_TASK REQUIREMENTS:_ Your answer must be the exact lines from the one holding "This screenshot has width=736, height=489." through the last line of the records below, with no pictures.

#####

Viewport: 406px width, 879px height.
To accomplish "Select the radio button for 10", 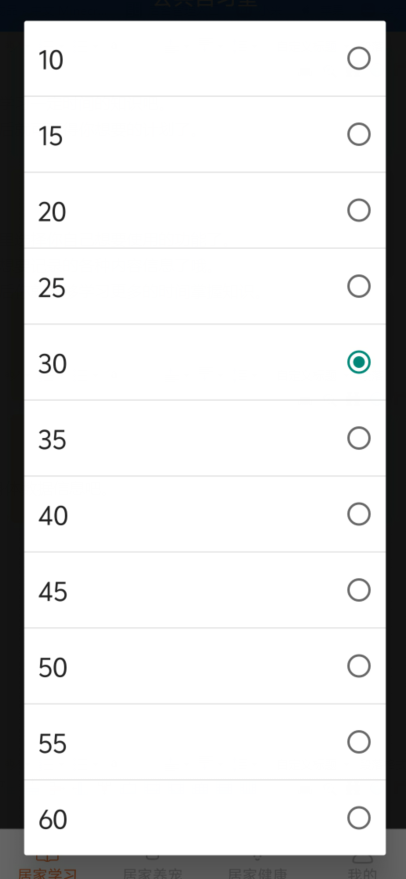I will (359, 58).
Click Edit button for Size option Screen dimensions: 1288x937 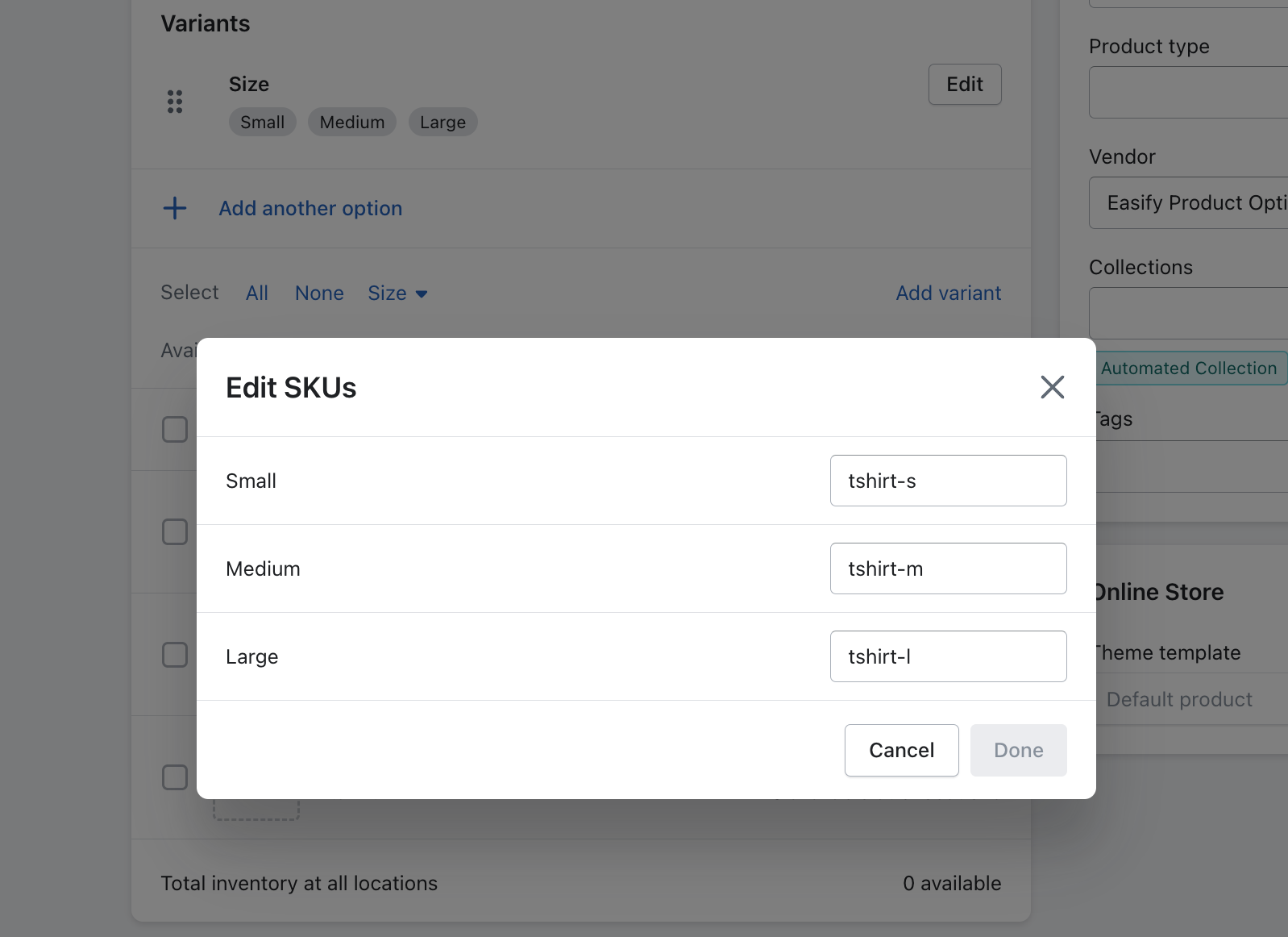[964, 85]
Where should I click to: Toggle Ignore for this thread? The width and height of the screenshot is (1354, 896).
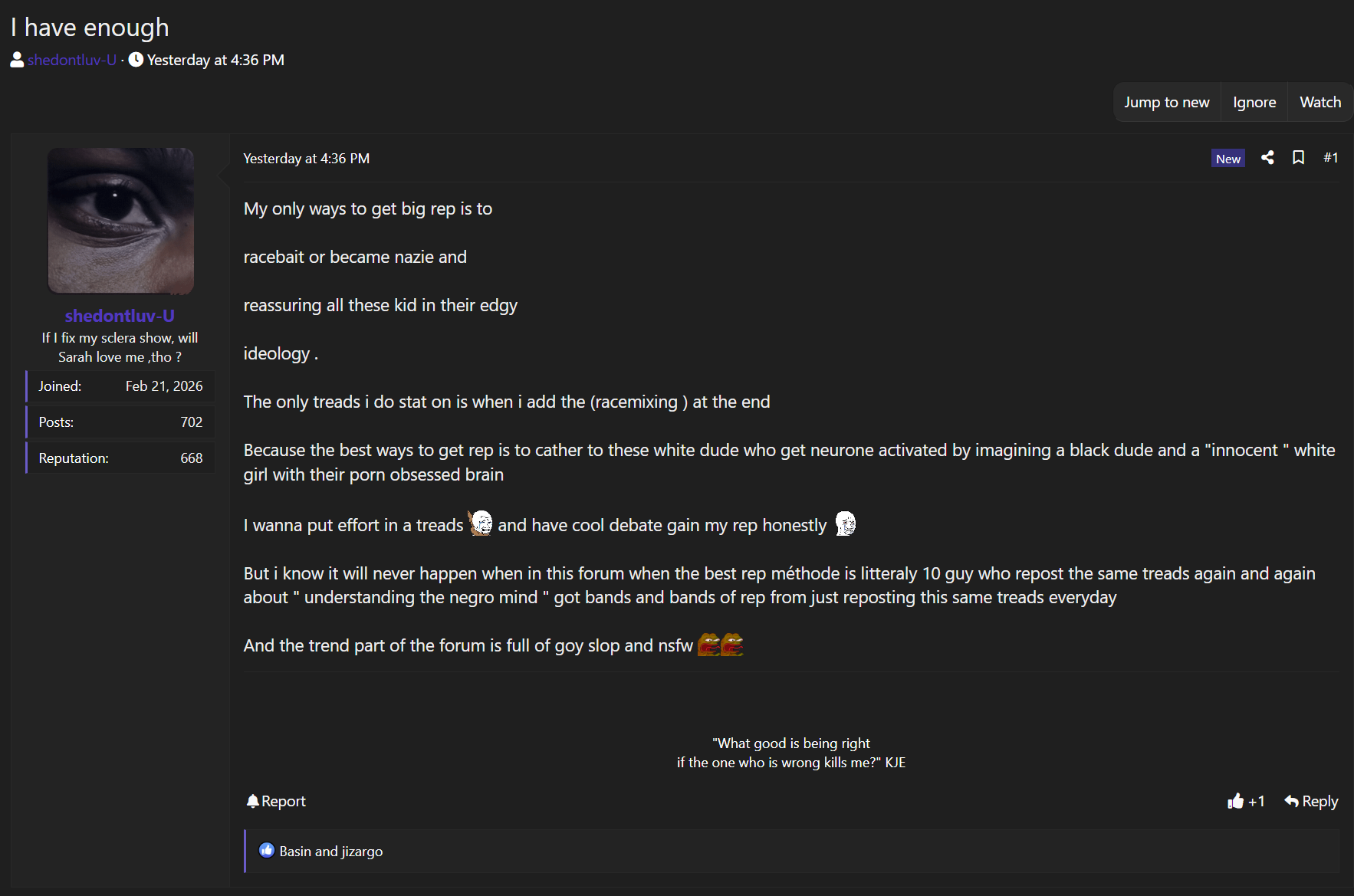coord(1254,102)
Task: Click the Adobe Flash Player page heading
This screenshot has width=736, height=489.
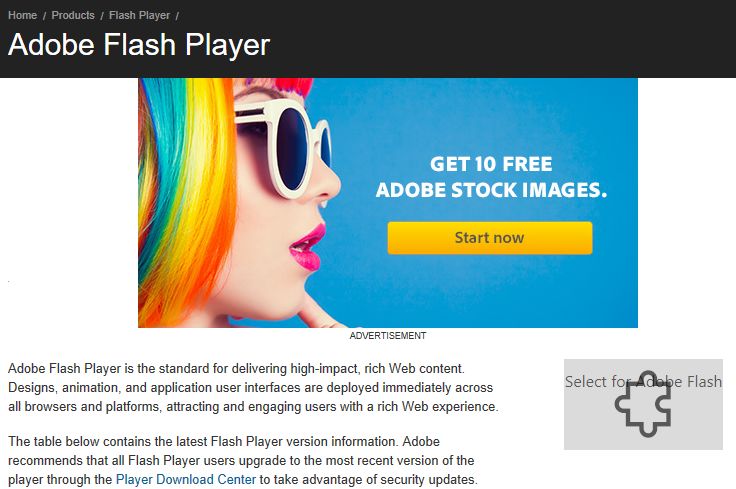Action: (139, 45)
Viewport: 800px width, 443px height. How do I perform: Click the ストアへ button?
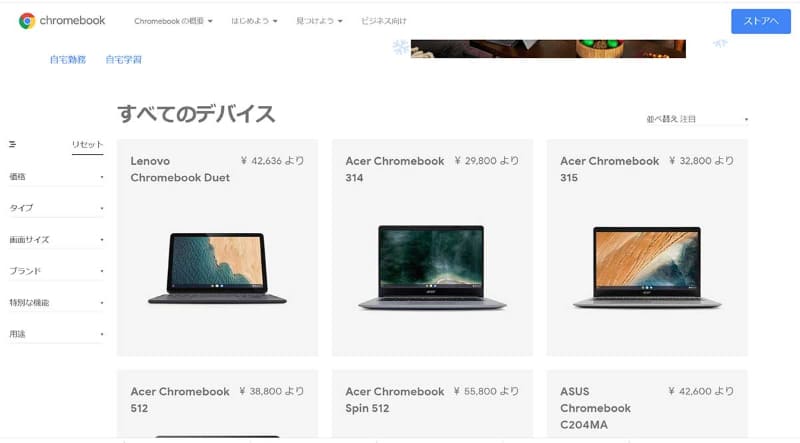tap(761, 21)
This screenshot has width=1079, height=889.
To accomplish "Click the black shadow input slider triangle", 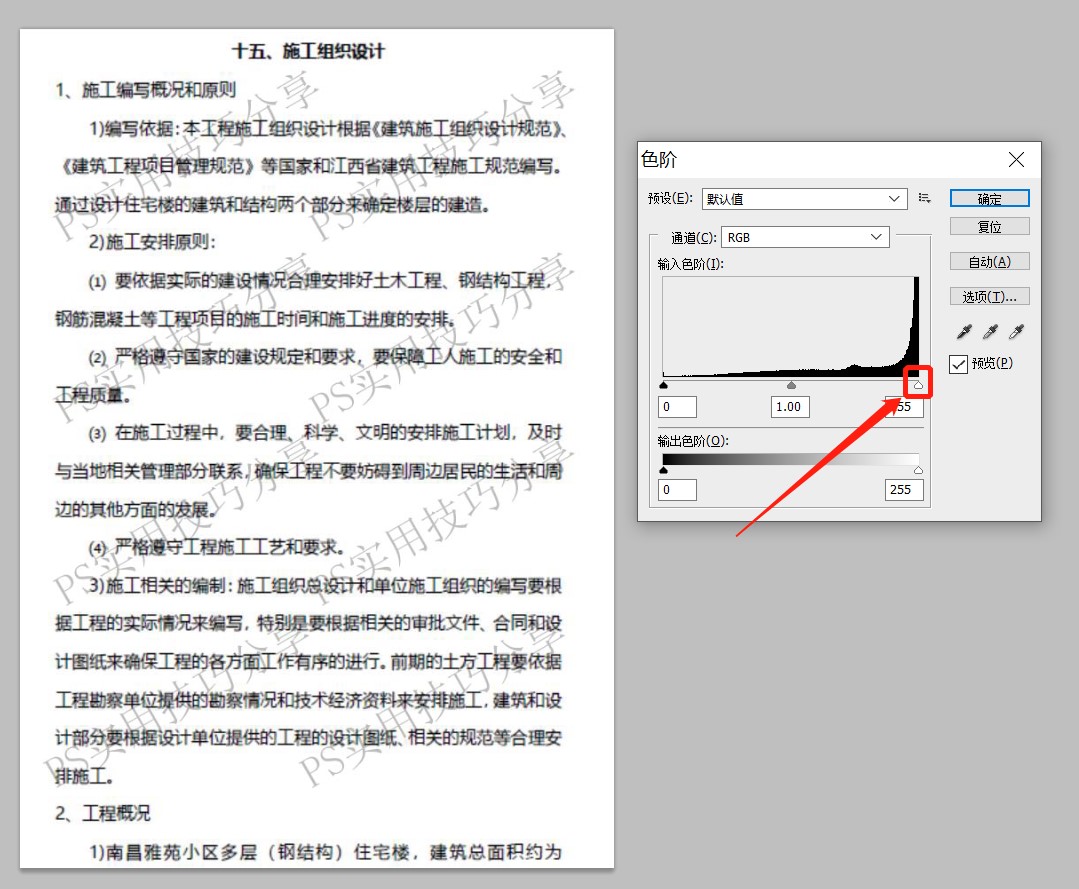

#####

_EXERCISE RESULT:_
This screenshot has width=736, height=489.
Action: (139, 45)
Viewport: 800px width, 443px height. How do I perform: Click the ストアへ button?
tap(761, 21)
This screenshot has width=1079, height=889.
To accomplish "Click the black shadow input slider triangle", 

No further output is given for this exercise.